### TO DO
Count the lines in the listing below that contain the string "area", matching case exactly. Reply with the number alone.

### DATASET RECORDS
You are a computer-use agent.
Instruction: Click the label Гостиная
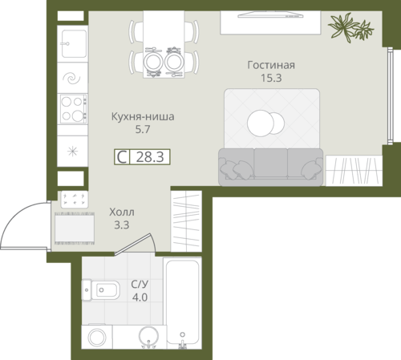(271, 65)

---

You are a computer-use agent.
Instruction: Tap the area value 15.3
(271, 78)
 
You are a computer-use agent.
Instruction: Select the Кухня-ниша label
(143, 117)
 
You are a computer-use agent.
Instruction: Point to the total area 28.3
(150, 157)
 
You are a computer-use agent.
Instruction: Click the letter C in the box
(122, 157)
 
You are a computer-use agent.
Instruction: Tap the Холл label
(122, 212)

### RESULT FOR THIS EXERCISE
2